Ramazan ve Görünür Dindarlık
Görünürlük ve dindarlık modern zamanlarda birbirine yaklaştırılmayan iki hassas alanı ifade ediyor. Görünürlük modernliğin üzerine yatırım yapılan bir varlığını ve iddiasını sürdürme alanı. Görünürlük modern çağın olmazsa olmazıdır.
Ramazan, rahmet ve bereketiyle geldi. Mübarek olsun. Camilerin dolup taşması, iftar sofralarındaki sevinç, yardım paketlerindeki hareketlilik, dinin içtimâî hayatta da tezahür ettiğini gösteriyor. Bu tezahür ramazanda hissedilir biçimde artıyor. Din, insanların kalbinden dışa çıkıp yansımak ister, hayatın içinde de tezahür etmek ister. Dînî tezâhürün kuvveti, imanın da kuvvetini gösterir.
Tevbe suresinin 33. âyetini Elmalılı, şu şekilde tercüme etmiş:
“O Allahdır ki o, Resulünü hidâyet kanunu ve hak dini ile bütün dinlerin üzerine geçirmek için gönderdi, müşrikler, isterlerse hoşlanmasınlar” Âyette geçen “لِيُظْهِرَهُ عَلَى الدّٖينِ كُلِّهٖ/ hak dini ile bütün dinlerin üzerine geçirmek için” ibaresini “Allah’ın dini, diğer yaşantı biçimlerine karşı tezâhür edebilsin, kendini ifade edebilsin, insanlar dine kayıtsız hayat biçimlerine karşılık dindarlığı tercih edebilsin” diye anlamak da mümkündür.
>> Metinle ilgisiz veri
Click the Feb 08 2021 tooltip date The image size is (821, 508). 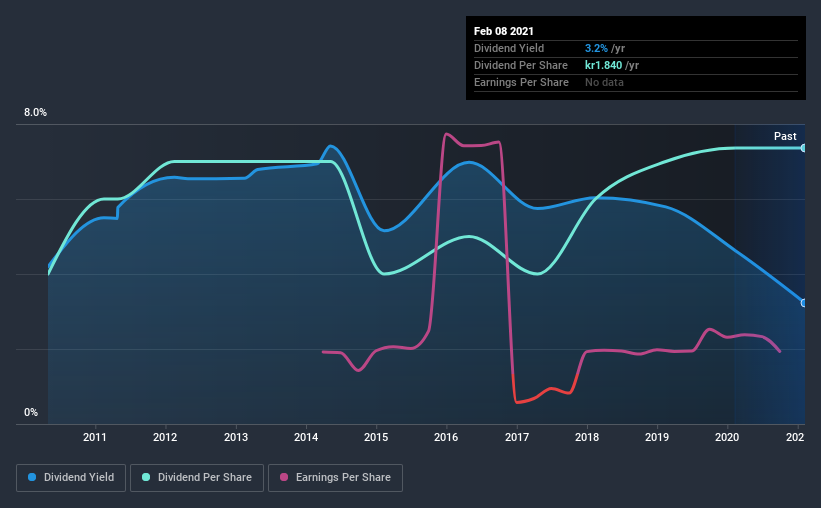click(504, 31)
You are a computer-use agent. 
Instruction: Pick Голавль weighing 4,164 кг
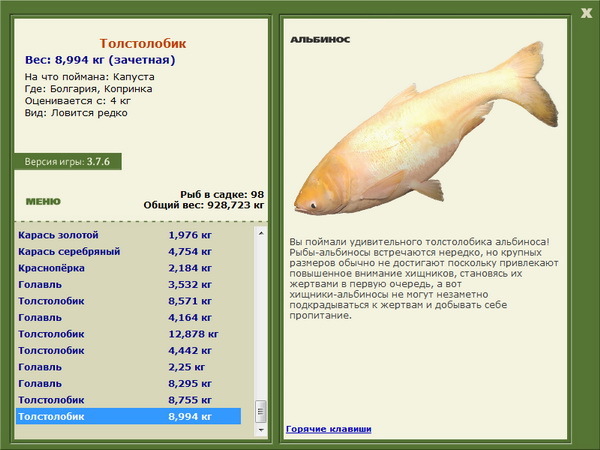128,318
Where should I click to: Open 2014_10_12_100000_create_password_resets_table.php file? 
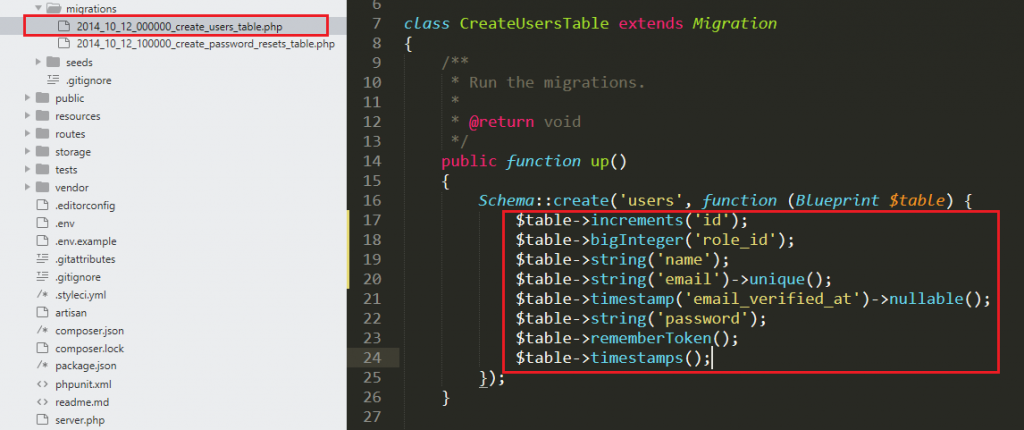205,44
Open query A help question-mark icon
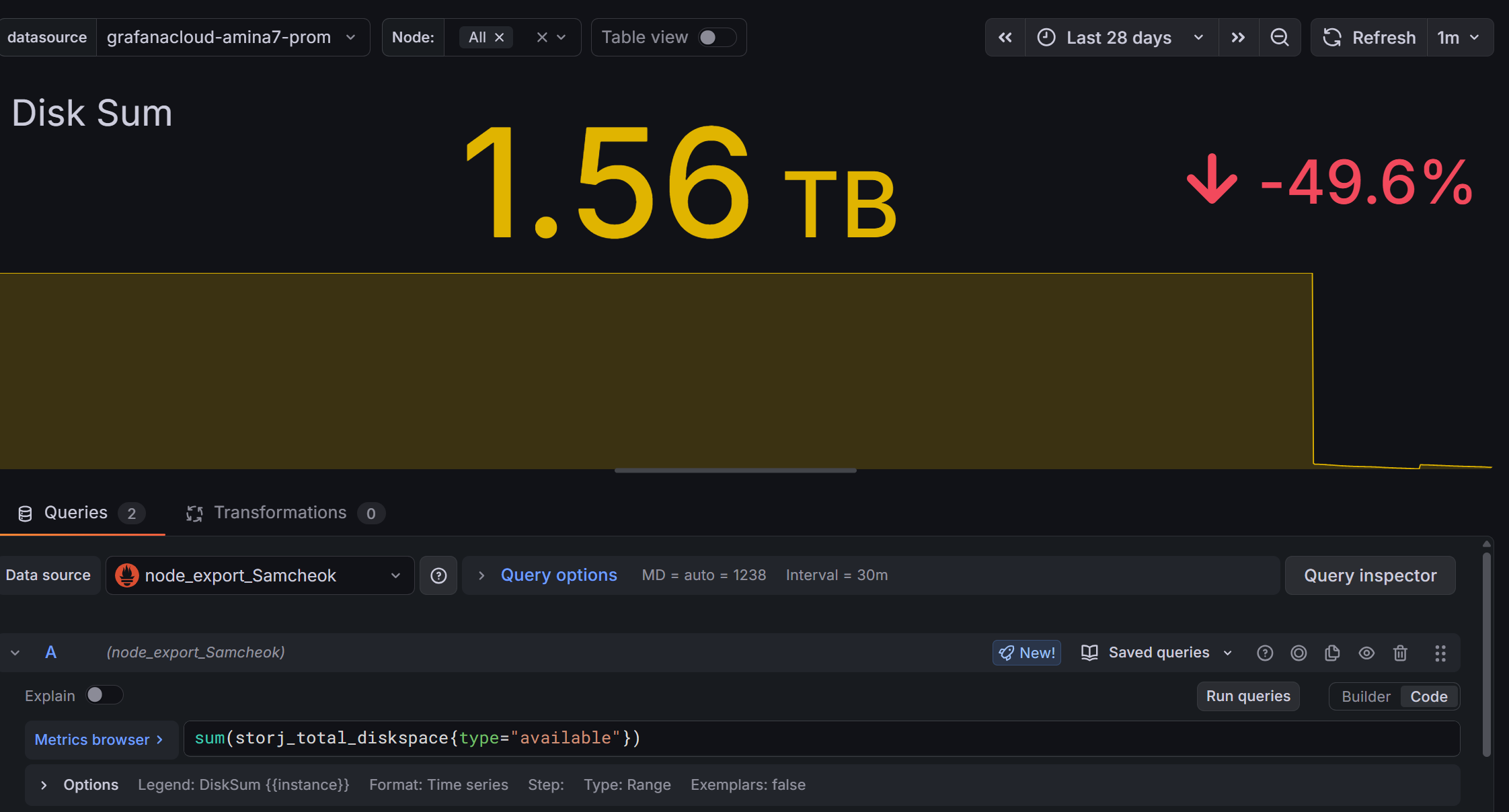The height and width of the screenshot is (812, 1509). (1265, 653)
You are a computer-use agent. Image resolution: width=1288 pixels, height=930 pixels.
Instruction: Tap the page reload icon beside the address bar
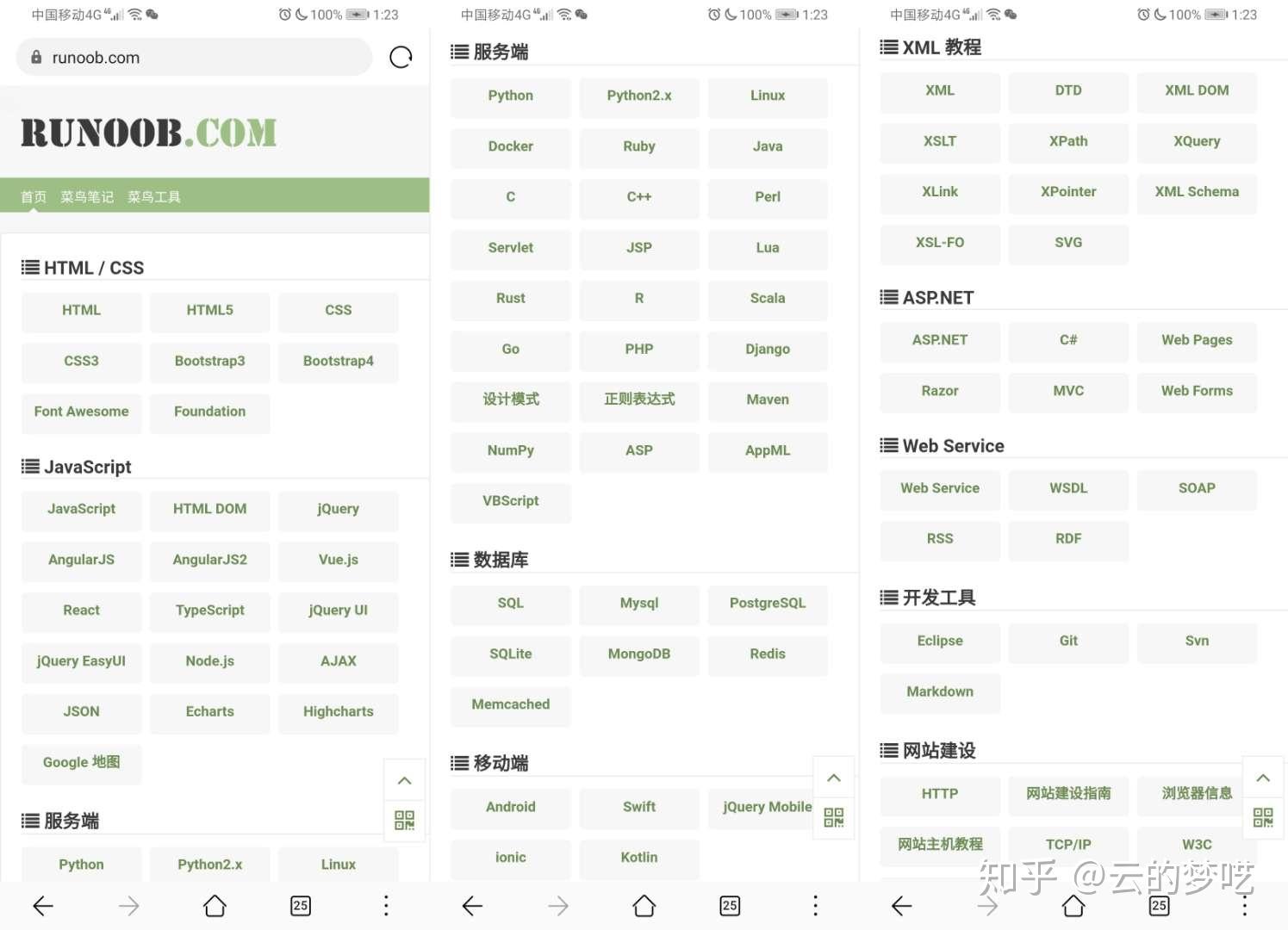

Görünürlük ve dindarlık modern zamanlarda birbirine yaklaştırılmayan iki hassas alanı ifade ediyor. Görünürlük modernliğin üzerine yatırım yapılan bir varlığını ve iddiasını sürdürme alanı. Görünürlük modern çağın olmazsa olmazıdır. Evden çıkarken üstümüze başımıza bakarız. Giydiğimiz gömlek takım elbisemize uymuş mu diye bakarız. Şık giyim ve görünürlüğe önem veren insanlarla buluşacaksak bunu daha titizlikle yaparız.
Dindarlık Allah ile samimiyete dayalı nitelikli bir yakınlık içine girmektir. Dindarlığı belirli bir zıt anlamlısı da bulunmamaktadır. İnsan kendinden uzaklaştıkça dindarlıktan da uzaklaşmaktadır. “Günah, kalbini tırmalayan şeydir, insanlar fetvâ verse de kalbine danış” (Ahmed b. Hanbel, Müsned, 29:533) hadisi, bizi öncelikle kendimizden uzaklaşmamaya çağırır. İç dünyasında kendisi ile samimi bir yolculuğa çıkan kimse orada Allah sevgisini de gösterişten uzak özgün dindarlığı da bulacaktır.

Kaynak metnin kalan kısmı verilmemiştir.